Dataset excerpt
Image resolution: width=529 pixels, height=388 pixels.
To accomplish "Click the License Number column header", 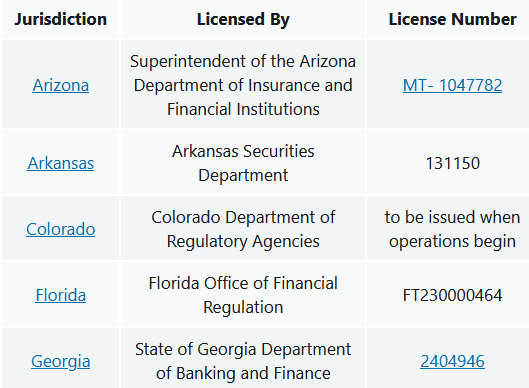I will tap(452, 19).
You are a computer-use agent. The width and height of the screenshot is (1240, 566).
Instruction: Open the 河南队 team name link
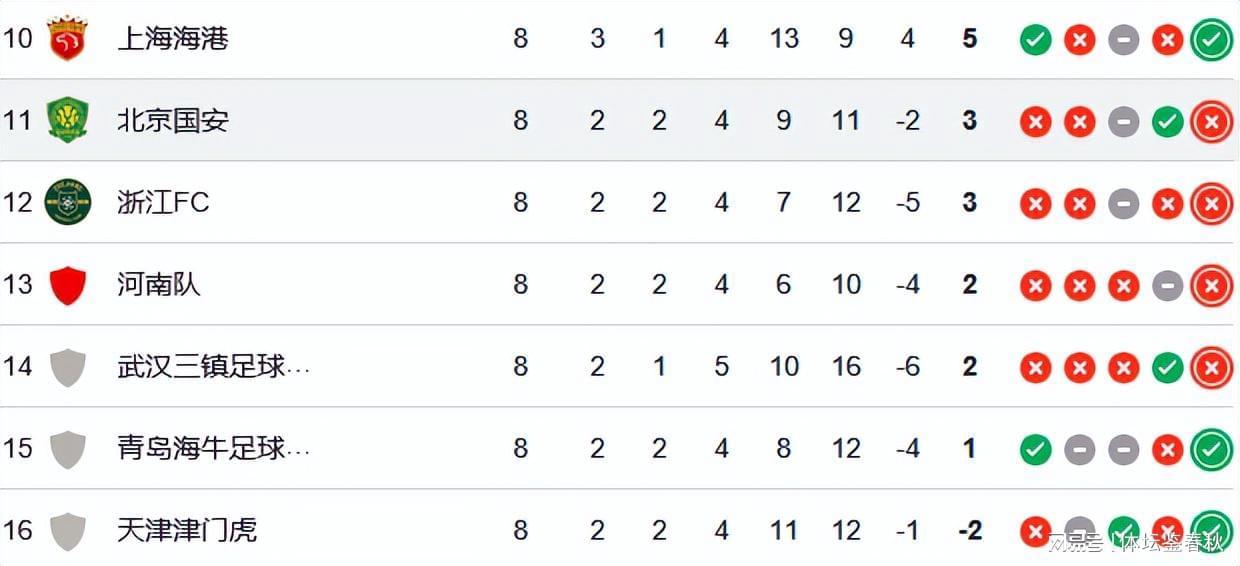(x=159, y=285)
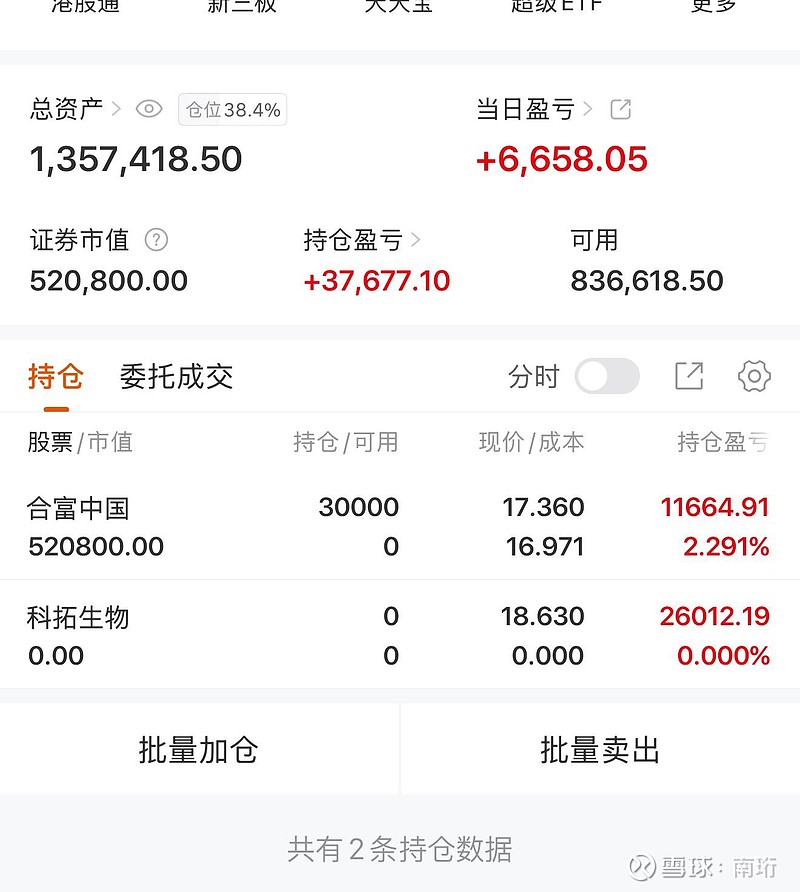Sort by the 持仓盈亏 column header

(722, 442)
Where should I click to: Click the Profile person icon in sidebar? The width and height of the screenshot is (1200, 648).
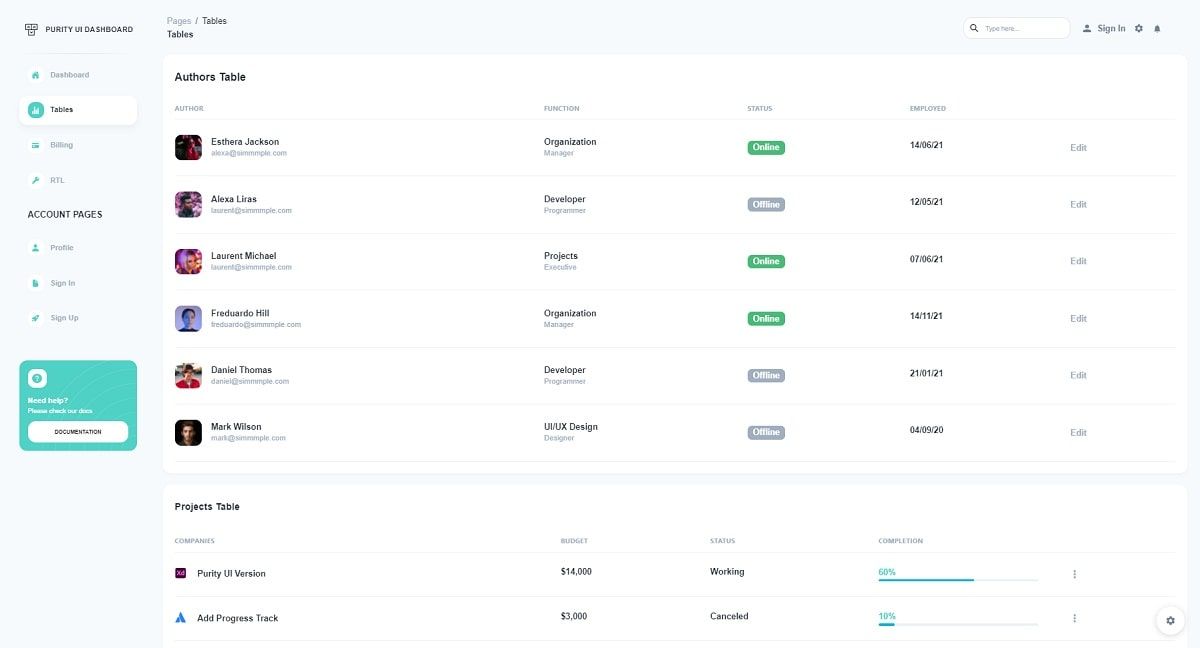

## DESCRIPTION OF THE TASK
Rewrite everything from the line with "You are a computer-use" down to the end of the records above, switching "screenshot" to "image" and changing nothing else. Return only those lines, and leave out the pictures.

## FULL ANSWER
You are a computer-use agent. The width and height of the image is (1240, 566).
Instruction: Open the 河南队 team name link
(x=159, y=285)
Sort by the 持仓盈亏 column header

(722, 442)
Where should I click to: Click the Profile person icon in sidebar? The width and height of the image is (1200, 648).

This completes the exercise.